Figure 4.

Human podoplanin-positive monocytes (PPMs) and platelets reciprocally activate each other via podoplanin/C-type lectin–like receptor-2 (CLEC-2) axis. (a) Experimental scheme for coculture of PPMs and platelets. Cultured PPMs were dissociated to single cells and pretreated with podoplanin blocking or isotype antibody (100 µg/ml) for 30 minutes. Cells were then divided into two groups, one receiving freshly isolated platelets while the other was treated with vehicle. Both groups were cultured for 24–48 hours. Cultured supernatant and RNA were harvested. (b) Quantitative RT-PCR of PPMs under single culture versus cocultured with platelets in the presence of isotype or podoplanin-blocking antibody. Bar graphs represent the relative expression quantity of the lymphangiogenesis-related genes.
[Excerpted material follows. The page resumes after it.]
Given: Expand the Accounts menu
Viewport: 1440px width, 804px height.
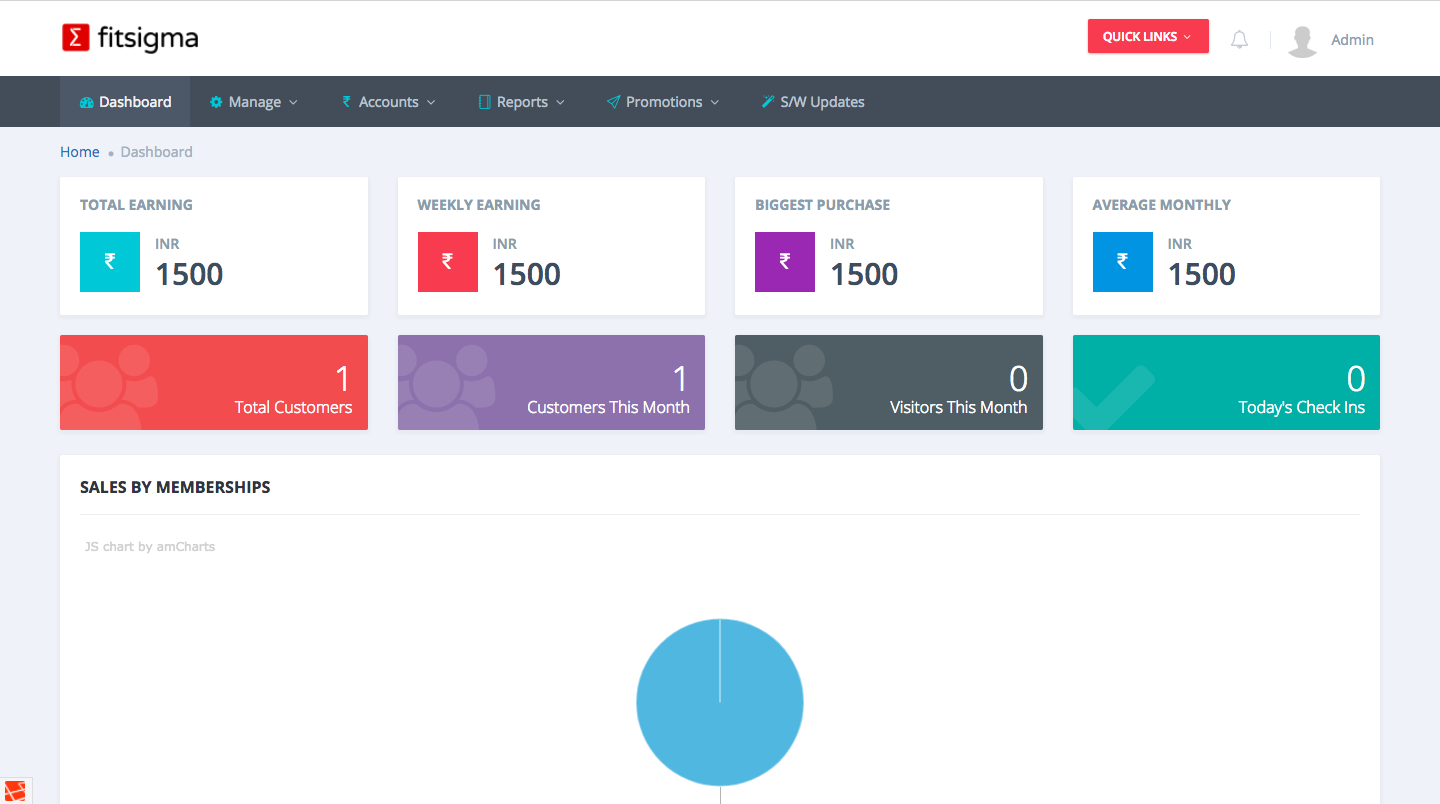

Coculture with platelets significantly induced the expression of lymphangiogenic gene expression in monocytes, which was remarkably prevented by blocking podoplanin–CLEC-2 interaction (*P < 0.05, **P < 0.01; n = 3 per experiment). (c) Enzyme-linked immunosorbent assay for lymphangiogenesis-related cytokines (VEGF-A and HGF) and antilymphangiogenesis-related cytokine (IFN-γ) in each conditioned medium of monocytes (*P < 0.05; **P < 0.01; n = 3 per experiment). (d) Analysis of cell signaling in PPMs after stimulation with CLEC-2. Stimulation of monocytes with rhCLEC-2 led to activation of Akt and Erk in western blot analysis, which was significantly prevented by PDPN Ab; starvation media (control), dimethyl sulfoxide (Veh), PDPN Ab, phosphoinositide 3-kinases inhibitor (LY294002), or MEK inhibitor (PD98059) were used in the treatment for 1 hour prior to stimulation with rhCLEC-2 (5 µg/ml, 5 minutes). HGF, hepatocyte growth factor; IFN, interferon; NS, nonsignificant; PDPN Ab, podoplanin-blocking antibody; rhCLEC-2, recombinant human C-type lectin–like receptor-2; VEGF, vascular endothelial growth factor.